Ils ont pris la décision qui rétablira enfin des règles du jeu équitables entre les concurrents.

 Cristian Pirvulescu, analyste

Le message "Roumanie d'abord" de Calin Georgescu a trouvé son public auprès d'une partie de la population, lassée des partis traditionnels vus comme corrompus et confrontée à des difficultés économiques, dans l'un des pays les plus pauvres d'Europe.

Campagne sur les réseaux

Mais adepte des théories de complot et admiratif de Donald Trump, il a surtout bénéficié sur les réseaux sociaux d'une "campagne de promotion agressive, en violation de la législation électorale", d'après les autorités.  Elles dressent des parallèles avec de précédents efforts d'ingérence électorale russe en Europe. 

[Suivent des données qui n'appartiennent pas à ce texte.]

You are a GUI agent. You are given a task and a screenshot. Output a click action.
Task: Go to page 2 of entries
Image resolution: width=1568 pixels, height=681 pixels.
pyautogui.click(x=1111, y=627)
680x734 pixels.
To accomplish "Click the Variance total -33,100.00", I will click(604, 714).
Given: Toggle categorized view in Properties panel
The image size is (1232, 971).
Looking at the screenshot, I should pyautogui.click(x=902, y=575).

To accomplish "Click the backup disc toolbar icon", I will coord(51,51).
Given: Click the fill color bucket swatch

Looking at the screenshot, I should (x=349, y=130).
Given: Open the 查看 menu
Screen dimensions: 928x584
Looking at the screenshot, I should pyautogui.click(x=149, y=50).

Les services secrets ont recensé "25 000 comptes TikTok" directement associés à la campagne du candidat nationaliste et devenus "extrêmement actifs deux semaines avant la date du scrutin", selon ces documents. La Roumanie a par ailleurs détecté plus de 85 000 cyberattaques, "y compris le jour de l'élection", lancées depuis une trentaine de pays et exploitant les vulnérabilités des systèmes informatiques électoraux pour déstabiliser le processus. Deux enquêtes ont été ouvertes sur des faits de délits électoraux et blanchiment d'argent, notamment par le parquent anti-corruption.